**Problem**
Exact reproduction required: the lines below from the line with "Task: Click the ETH/USDT永续 symbol label" to the line with "The image size is (788, 615).", both ends included, and no others.

**Data extracts**
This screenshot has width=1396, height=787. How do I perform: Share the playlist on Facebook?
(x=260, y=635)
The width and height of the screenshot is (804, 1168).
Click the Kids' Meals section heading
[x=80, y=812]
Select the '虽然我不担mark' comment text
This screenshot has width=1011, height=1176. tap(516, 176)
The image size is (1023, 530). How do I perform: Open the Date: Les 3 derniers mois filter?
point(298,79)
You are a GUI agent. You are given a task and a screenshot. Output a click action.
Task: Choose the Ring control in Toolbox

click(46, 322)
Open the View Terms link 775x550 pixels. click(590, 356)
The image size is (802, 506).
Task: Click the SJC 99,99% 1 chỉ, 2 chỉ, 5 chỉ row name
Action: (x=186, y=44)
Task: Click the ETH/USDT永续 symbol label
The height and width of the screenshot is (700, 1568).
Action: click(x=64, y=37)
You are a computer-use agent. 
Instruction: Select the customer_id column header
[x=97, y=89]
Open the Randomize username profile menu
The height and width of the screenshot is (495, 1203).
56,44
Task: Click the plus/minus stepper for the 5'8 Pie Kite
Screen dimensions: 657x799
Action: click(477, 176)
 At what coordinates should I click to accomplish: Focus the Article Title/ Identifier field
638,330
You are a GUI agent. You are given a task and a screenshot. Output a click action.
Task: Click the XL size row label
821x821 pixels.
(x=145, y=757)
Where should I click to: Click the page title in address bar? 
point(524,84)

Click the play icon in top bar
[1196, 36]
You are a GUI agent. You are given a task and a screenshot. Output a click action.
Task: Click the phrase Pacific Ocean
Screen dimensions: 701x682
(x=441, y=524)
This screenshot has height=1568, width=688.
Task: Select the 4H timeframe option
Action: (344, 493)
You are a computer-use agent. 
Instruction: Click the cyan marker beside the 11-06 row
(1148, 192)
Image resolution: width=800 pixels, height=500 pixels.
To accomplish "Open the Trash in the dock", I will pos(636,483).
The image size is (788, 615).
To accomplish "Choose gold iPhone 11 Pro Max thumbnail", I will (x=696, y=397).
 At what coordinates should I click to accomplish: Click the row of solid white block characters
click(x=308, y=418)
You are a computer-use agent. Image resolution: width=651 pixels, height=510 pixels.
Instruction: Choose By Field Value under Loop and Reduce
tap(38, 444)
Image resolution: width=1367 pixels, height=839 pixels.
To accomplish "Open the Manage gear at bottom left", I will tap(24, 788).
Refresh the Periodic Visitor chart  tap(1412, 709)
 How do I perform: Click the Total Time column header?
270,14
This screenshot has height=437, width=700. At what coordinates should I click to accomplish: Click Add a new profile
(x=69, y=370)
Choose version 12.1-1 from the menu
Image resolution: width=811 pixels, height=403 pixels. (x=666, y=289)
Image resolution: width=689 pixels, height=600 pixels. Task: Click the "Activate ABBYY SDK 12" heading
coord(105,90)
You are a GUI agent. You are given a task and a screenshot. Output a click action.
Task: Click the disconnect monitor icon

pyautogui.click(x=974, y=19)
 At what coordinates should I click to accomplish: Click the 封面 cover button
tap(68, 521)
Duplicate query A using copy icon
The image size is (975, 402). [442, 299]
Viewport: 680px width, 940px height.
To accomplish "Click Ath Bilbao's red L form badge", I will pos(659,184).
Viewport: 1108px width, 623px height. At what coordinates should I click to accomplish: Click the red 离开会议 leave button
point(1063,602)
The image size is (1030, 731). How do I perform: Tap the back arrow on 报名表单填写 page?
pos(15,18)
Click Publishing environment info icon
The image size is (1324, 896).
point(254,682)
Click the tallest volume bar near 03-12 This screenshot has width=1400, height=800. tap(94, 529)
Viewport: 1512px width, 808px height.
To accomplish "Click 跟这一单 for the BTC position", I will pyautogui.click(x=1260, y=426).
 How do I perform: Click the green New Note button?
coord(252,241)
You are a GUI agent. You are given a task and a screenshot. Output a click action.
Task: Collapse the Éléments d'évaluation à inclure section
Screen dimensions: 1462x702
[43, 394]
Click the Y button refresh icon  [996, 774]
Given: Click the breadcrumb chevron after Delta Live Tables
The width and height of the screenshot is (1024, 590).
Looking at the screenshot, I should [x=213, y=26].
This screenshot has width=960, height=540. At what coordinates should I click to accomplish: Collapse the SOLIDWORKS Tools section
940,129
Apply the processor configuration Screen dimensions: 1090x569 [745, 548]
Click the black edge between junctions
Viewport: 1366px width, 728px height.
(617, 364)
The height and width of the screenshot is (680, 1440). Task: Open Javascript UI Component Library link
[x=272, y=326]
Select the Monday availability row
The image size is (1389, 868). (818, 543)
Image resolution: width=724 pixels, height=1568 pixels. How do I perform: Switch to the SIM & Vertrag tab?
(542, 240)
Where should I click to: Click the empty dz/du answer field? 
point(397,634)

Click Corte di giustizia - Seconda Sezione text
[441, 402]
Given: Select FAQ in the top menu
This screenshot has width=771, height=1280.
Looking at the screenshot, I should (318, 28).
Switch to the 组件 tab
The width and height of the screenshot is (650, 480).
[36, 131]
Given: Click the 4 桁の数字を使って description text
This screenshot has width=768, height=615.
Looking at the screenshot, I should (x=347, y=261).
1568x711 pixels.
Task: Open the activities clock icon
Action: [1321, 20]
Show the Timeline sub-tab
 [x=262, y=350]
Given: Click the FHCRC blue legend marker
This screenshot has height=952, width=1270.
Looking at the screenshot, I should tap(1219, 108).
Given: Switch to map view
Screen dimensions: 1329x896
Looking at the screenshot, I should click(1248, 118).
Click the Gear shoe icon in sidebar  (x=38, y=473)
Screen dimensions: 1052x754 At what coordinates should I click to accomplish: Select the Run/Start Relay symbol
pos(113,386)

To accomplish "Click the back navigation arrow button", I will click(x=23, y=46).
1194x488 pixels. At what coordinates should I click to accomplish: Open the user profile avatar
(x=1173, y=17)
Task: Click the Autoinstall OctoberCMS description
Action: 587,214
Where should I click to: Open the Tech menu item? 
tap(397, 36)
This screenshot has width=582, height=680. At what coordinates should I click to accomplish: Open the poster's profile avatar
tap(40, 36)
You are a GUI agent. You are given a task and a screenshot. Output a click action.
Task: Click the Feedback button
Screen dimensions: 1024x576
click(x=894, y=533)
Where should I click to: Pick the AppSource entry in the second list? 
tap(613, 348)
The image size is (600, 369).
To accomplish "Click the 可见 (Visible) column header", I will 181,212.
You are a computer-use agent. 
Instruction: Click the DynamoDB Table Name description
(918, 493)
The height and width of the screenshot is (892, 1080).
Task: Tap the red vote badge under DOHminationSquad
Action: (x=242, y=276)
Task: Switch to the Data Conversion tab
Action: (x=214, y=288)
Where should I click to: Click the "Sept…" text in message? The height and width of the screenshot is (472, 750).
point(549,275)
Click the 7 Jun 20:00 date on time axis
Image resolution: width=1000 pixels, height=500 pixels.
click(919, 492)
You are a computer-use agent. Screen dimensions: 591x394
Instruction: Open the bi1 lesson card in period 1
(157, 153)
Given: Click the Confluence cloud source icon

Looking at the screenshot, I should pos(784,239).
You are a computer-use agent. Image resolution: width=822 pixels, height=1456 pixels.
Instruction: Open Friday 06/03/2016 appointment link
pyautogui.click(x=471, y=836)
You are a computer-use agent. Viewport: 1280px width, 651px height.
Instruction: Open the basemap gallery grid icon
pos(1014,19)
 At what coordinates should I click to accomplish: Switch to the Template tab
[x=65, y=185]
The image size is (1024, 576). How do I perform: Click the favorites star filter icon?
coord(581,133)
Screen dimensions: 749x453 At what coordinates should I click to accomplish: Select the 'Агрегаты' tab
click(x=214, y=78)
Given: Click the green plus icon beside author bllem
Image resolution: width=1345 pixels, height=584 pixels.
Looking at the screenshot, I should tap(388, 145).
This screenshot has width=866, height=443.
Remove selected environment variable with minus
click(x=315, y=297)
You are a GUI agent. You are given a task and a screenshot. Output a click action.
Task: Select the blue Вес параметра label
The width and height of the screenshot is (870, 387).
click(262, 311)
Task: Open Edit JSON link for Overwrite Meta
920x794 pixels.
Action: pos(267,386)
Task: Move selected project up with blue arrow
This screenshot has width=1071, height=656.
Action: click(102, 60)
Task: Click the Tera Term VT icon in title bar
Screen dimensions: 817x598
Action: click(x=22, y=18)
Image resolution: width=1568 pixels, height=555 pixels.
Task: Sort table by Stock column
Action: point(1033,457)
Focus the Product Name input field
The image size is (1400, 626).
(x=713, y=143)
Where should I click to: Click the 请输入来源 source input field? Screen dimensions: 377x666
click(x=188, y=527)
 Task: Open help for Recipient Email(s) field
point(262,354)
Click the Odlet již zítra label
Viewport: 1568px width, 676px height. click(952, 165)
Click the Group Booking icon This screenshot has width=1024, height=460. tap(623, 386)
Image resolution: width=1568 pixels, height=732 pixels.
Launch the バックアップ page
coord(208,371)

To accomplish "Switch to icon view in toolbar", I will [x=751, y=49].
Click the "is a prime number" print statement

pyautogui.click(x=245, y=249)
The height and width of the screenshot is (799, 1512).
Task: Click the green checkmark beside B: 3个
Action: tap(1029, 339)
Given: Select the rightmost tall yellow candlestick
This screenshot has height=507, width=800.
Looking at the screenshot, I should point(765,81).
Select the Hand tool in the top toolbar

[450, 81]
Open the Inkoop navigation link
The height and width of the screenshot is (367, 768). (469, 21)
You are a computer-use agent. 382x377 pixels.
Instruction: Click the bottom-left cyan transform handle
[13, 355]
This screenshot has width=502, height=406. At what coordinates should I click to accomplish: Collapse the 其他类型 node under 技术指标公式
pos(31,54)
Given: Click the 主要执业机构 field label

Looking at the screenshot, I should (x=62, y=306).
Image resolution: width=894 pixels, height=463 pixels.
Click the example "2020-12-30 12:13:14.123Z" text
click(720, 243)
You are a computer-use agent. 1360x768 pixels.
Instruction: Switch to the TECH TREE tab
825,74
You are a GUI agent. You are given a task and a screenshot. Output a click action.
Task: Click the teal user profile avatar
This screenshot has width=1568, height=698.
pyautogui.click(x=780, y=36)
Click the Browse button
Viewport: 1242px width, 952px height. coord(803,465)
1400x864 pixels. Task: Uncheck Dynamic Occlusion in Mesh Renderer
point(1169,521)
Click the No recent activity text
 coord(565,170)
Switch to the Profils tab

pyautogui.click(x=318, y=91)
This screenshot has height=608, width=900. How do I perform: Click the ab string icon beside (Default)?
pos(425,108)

**Problem solution**
Task: Click the ETH/USDT永续 symbol label
The height and width of the screenshot is (700, 1568).
Action: click(x=64, y=37)
You are a computer-use agent. 
Instruction: Select the customer_id column header
[x=97, y=89]
Open the Randomize username profile menu
The height and width of the screenshot is (495, 1203).
56,44
Task: Click the plus/minus stepper for the 5'8 Pie Kite
Screen dimensions: 657x799
Action: click(477, 176)
 At what coordinates should I click to accomplish: Focus the Article Title/ Identifier field
638,330
You are a GUI agent. You are given a task and a screenshot. Output a click action.
Task: Click the XL size row label
821x821 pixels.
(x=145, y=757)
Where should I click to: Click the page title in address bar? 
point(524,84)

Click the play icon in top bar
[1196, 36]
You are a GUI agent. You are given a task and a screenshot. Output a click action.
Task: Click the phrase Pacific Ocean
Screen dimensions: 701x682
(x=441, y=524)
This screenshot has height=1568, width=688.
Task: Select the 4H timeframe option
Action: (344, 493)
You are a computer-use agent. 
Instruction: Click the cyan marker beside the 11-06 row
(1148, 192)
Image resolution: width=800 pixels, height=500 pixels.
To accomplish "Open the Trash in the dock", I will pos(636,483).
The image size is (788, 615).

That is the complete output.